▶ [Aim of the exercise] Can you express every line of the items below as a JSON list of strings, with one string per line and blank lines left out?

▶ [Exercise materials]

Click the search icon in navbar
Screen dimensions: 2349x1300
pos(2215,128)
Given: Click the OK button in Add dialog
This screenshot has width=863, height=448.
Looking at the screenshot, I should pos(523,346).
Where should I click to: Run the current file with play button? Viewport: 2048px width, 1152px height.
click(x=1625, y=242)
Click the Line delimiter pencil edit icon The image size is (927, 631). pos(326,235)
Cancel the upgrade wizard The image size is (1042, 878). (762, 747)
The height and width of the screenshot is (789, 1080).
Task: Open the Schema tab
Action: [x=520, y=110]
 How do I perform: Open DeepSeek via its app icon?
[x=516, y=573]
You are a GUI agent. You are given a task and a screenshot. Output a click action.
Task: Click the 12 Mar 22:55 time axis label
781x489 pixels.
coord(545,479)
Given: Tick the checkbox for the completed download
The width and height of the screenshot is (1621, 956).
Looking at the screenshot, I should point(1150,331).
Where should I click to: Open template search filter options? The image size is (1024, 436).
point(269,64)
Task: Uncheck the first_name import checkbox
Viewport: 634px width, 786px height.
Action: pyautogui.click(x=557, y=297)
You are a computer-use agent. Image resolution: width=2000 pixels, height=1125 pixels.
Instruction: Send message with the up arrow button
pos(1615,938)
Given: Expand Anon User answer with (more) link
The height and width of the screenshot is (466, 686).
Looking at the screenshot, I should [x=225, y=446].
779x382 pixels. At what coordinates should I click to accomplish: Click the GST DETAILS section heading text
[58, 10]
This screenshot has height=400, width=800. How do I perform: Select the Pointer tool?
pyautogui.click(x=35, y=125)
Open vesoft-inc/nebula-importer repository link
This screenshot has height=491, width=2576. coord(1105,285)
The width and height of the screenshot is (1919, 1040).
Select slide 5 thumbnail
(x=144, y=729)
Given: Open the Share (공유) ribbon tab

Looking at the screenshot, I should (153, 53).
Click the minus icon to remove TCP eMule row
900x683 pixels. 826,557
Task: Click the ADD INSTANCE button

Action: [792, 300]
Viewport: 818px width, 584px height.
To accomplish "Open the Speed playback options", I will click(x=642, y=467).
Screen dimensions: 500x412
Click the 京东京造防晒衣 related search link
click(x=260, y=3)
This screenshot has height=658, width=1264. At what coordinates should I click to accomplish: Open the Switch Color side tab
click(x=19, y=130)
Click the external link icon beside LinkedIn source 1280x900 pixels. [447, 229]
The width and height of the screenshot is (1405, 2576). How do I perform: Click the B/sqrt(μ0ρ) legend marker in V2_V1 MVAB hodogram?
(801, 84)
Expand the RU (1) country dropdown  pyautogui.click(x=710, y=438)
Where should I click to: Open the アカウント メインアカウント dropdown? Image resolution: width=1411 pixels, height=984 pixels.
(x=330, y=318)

▶ [Task response]
[
  "Click the search icon in navbar",
  "Screen dimensions: 2349x1300",
  "pos(2215,128)",
  "Given: Click the OK button in Add dialog",
  "This screenshot has width=863, height=448.",
  "Looking at the screenshot, I should pos(523,346).",
  "Where should I click to: Run the current file with play button? Viewport: 2048px width, 1152px height.",
  "click(x=1625, y=242)",
  "Click the Line delimiter pencil edit icon The image size is (927, 631). pos(326,235)",
  "Cancel the upgrade wizard The image size is (1042, 878). (762, 747)",
  "The height and width of the screenshot is (789, 1080).",
  "Task: Open the Schema tab",
  "Action: [x=520, y=110]",
  " How do I perform: Open DeepSeek via its app icon?",
  "[x=516, y=573]",
  "You are a GUI agent. You are given a task and a screenshot. Output a click action.",
  "Task: Click the 12 Mar 22:55 time axis label",
  "781x489 pixels.",
  "coord(545,479)",
  "Given: Tick the checkbox for the completed download",
  "The width and height of the screenshot is (1621, 956).",
  "Looking at the screenshot, I should point(1150,331).",
  "Where should I click to: Open template search filter options? The image size is (1024, 436).",
  "point(269,64)",
  "Task: Uncheck the first_name import checkbox",
  "Viewport: 634px width, 786px height.",
  "Action: pyautogui.click(x=557, y=297)",
  "You are a computer-use agent. Image resolution: width=2000 pixels, height=1125 pixels.",
  "Instruction: Send message with the up arrow button",
  "pos(1615,938)",
  "Given: Expand Anon User answer with (more) link",
  "The height and width of the screenshot is (466, 686).",
  "Looking at the screenshot, I should [x=225, y=446].",
  "779x382 pixels. At what coordinates should I click to accomplish: Click the GST DETAILS section heading text",
  "[58, 10]",
  "This screenshot has height=400, width=800. How do I perform: Select the Pointer tool?",
  "pyautogui.click(x=35, y=125)",
  "Open vesoft-inc/nebula-importer repository link",
  "This screenshot has height=491, width=2576. coord(1105,285)",
  "The width and height of the screenshot is (1919, 1040).",
  "Select slide 5 thumbnail",
  "(x=144, y=729)",
  "Given: Open the Share (공유) ribbon tab",
  "Looking at the screenshot, I should (153, 53).",
  "Click the minus icon to remove TCP eMule row",
  "900x683 pixels. 826,557",
  "Task: Click the ADD INSTANCE button",
  "Action: [792, 300]",
  "Viewport: 818px width, 584px height.",
  "To accomplish \"Open the Speed playback options\", I will click(x=642, y=467).",
  "Screen dimensions: 500x412",
  "Click the 京东京造防晒衣 related search link",
  "click(x=260, y=3)",
  "This screenshot has height=658, width=1264. At what coordinates should I click to accomplish: Open the Switch Color side tab",
  "click(x=19, y=130)",
  "Click the external link icon beside LinkedIn source 1280x900 pixels. [447, 229]",
  "The width and height of the screenshot is (1405, 2576). How do I perform: Click the B/sqrt(μ0ρ) legend marker in V2_V1 MVAB hodogram?",
  "(801, 84)",
  "Expand the RU (1) country dropdown  pyautogui.click(x=710, y=438)",
  "Where should I click to: Open the アカウント メインアカウント dropdown? Image resolution: width=1411 pixels, height=984 pixels.",
  "(x=330, y=318)"
]